(Data extracted from a collection)
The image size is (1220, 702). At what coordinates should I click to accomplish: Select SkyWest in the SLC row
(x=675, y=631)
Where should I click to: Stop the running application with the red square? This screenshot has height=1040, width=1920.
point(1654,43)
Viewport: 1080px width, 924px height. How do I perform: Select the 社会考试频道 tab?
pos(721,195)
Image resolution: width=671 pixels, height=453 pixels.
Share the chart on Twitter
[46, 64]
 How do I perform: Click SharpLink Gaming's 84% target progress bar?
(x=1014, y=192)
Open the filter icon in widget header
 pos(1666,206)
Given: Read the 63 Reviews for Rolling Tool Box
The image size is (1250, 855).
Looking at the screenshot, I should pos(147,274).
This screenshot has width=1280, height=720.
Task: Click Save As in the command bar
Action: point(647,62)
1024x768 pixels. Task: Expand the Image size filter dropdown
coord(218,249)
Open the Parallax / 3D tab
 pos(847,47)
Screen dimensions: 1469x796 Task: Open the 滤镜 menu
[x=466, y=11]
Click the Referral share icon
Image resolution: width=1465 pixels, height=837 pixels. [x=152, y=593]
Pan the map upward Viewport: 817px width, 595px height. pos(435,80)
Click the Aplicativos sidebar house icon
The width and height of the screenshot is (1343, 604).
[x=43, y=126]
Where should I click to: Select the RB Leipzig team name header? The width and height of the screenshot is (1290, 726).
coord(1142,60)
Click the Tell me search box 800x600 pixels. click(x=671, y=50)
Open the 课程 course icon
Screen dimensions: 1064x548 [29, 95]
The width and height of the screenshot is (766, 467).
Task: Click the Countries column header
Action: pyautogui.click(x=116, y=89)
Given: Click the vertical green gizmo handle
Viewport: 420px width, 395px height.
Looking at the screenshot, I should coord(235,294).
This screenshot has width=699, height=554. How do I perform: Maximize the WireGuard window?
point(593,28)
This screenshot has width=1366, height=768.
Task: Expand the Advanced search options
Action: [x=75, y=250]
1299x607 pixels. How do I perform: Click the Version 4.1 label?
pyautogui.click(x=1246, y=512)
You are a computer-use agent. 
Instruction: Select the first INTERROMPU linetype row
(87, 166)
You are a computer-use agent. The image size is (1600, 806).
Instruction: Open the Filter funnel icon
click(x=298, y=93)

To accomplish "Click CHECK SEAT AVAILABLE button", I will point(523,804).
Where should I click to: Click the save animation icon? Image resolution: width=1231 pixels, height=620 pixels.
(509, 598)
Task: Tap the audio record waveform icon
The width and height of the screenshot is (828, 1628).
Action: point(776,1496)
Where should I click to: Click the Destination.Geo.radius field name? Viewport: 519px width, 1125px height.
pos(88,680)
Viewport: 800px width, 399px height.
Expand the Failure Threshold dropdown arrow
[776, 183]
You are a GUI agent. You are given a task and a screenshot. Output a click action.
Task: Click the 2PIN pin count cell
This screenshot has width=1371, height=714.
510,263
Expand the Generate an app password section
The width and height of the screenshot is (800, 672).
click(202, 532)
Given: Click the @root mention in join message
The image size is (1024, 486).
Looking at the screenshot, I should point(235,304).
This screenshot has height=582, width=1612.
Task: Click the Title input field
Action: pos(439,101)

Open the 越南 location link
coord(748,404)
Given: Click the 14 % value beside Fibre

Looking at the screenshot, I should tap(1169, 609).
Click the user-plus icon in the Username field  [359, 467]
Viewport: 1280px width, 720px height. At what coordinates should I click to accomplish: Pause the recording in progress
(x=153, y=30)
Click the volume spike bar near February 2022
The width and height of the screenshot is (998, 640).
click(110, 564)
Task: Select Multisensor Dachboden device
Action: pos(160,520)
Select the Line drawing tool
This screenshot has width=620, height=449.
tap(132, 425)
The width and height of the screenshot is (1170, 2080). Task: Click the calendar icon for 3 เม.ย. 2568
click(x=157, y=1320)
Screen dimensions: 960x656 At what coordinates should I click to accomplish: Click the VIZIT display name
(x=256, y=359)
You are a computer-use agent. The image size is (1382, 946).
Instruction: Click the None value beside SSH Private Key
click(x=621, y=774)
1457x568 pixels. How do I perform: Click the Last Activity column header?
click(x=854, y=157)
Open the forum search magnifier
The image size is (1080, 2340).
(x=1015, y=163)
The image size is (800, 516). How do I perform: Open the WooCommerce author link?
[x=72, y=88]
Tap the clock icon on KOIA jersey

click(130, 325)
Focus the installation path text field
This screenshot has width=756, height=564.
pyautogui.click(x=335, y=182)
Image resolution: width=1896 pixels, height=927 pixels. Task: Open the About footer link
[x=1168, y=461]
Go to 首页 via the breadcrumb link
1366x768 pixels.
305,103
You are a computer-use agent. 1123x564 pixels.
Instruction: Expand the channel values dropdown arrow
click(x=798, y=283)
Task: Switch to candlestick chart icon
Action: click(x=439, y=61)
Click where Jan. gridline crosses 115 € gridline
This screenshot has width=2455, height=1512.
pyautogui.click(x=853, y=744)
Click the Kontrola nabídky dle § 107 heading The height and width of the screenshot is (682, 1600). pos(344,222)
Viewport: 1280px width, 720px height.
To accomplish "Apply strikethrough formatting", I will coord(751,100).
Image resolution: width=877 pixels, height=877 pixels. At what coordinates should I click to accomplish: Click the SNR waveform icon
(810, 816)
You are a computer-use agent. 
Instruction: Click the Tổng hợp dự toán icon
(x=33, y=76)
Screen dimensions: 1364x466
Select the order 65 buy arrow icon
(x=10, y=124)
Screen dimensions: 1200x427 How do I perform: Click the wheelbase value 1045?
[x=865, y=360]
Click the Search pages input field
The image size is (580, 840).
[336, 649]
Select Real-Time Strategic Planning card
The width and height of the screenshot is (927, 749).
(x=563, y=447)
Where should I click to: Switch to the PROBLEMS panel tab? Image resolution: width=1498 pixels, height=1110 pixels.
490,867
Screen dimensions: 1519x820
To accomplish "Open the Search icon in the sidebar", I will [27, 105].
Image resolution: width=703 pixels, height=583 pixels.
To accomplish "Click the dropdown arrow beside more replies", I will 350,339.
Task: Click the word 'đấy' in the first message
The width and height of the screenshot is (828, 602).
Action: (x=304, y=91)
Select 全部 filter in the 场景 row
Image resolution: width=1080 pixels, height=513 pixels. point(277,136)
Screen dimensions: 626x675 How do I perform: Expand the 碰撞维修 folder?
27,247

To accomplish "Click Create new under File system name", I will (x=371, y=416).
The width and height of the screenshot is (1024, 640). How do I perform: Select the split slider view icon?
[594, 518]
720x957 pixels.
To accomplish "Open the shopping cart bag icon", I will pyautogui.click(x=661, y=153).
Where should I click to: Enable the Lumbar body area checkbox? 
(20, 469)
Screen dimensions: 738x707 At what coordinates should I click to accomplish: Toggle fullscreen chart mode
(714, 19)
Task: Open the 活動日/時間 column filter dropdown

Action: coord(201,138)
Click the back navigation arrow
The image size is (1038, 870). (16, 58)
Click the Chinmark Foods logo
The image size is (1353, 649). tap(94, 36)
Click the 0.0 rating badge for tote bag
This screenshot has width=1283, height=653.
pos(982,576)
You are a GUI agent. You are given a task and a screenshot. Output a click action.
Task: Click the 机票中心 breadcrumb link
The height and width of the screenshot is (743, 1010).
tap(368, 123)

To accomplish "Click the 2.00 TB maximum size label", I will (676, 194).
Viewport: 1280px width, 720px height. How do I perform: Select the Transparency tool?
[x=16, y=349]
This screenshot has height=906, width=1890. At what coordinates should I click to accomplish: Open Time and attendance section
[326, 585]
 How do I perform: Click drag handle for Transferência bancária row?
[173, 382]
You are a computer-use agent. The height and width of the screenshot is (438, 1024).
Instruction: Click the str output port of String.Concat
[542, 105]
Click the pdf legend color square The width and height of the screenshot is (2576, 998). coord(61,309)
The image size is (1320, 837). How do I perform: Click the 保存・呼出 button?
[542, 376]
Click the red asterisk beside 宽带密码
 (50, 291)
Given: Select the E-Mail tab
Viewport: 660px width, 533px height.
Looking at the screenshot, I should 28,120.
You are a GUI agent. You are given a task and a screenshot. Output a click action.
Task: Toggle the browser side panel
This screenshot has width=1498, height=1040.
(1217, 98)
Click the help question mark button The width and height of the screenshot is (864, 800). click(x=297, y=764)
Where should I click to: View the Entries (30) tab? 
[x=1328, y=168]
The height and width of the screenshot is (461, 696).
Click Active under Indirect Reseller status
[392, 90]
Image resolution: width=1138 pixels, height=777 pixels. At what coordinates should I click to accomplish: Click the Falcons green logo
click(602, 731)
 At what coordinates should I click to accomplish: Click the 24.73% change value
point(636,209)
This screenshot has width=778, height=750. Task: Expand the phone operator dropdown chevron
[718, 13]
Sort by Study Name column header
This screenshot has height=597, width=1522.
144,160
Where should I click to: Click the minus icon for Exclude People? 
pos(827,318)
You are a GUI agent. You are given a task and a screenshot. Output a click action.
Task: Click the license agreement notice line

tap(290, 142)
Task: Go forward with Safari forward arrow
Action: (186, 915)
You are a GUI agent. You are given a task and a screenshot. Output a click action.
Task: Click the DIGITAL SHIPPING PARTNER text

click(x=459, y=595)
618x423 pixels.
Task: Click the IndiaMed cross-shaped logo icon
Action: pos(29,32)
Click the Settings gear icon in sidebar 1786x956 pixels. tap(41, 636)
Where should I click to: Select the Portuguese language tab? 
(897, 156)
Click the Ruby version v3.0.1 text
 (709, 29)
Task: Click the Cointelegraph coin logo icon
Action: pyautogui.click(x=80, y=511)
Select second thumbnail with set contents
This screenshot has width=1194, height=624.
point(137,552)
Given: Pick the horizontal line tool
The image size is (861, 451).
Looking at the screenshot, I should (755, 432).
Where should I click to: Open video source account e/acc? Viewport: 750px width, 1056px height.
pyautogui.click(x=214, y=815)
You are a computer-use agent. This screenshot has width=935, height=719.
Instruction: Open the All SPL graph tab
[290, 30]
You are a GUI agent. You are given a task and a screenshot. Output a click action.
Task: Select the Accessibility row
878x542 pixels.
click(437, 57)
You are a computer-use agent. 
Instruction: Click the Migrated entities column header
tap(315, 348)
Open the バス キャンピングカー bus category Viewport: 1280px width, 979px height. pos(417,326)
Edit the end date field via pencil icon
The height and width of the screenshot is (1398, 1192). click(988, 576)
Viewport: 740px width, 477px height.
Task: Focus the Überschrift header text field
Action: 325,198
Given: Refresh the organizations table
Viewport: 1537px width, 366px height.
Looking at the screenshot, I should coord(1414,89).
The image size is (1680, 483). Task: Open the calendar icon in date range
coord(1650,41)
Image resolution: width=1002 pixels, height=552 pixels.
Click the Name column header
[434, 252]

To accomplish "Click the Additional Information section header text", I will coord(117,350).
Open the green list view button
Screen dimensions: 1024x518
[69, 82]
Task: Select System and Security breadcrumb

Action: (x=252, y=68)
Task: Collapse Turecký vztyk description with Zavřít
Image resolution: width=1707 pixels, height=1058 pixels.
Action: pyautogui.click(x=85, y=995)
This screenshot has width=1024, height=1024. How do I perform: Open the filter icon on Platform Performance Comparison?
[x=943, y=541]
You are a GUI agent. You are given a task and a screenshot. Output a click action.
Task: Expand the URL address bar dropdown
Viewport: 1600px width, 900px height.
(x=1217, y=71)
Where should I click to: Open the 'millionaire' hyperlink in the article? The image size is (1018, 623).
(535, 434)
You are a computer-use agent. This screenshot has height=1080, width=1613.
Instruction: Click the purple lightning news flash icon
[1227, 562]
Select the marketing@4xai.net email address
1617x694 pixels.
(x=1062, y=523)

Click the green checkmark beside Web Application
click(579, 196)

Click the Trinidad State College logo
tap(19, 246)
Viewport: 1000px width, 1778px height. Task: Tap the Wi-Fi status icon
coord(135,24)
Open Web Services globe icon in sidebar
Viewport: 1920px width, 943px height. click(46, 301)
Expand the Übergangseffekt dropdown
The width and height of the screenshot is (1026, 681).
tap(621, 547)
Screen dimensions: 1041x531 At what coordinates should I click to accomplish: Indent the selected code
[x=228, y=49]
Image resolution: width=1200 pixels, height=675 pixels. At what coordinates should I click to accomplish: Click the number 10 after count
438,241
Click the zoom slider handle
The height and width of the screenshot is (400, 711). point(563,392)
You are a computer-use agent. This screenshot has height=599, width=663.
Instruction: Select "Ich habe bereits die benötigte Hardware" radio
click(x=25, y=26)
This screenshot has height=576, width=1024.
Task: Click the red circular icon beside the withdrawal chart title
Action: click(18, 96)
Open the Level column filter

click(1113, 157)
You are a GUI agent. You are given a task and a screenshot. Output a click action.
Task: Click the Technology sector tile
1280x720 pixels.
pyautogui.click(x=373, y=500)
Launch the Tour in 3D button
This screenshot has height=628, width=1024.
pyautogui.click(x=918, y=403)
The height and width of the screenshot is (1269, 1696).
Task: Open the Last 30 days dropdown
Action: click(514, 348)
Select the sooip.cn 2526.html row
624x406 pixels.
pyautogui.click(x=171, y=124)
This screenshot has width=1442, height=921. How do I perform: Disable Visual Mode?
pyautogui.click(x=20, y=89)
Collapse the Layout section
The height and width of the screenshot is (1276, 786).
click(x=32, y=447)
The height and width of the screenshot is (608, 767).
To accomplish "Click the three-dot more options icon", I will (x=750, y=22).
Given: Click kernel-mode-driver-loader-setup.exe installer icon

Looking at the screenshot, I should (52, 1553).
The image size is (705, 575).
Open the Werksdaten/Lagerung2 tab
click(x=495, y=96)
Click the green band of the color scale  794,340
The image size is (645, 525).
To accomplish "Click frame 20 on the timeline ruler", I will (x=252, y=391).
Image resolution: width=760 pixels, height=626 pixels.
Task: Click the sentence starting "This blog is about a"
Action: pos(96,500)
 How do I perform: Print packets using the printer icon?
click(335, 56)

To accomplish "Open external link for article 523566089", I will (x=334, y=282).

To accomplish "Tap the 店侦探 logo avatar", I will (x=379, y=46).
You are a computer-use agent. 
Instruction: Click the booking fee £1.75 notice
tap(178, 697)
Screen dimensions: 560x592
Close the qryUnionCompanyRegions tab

(EXERCISE DESCRIPTION):
Collect the complete line wherever the string "more" appears in the records.

(ANSWER FOR THE TASK):
To accomplish "Click the dropdown arrow beside more replies", I will 350,339.
To accomplish "Click the three-dot more options icon", I will (x=750, y=22).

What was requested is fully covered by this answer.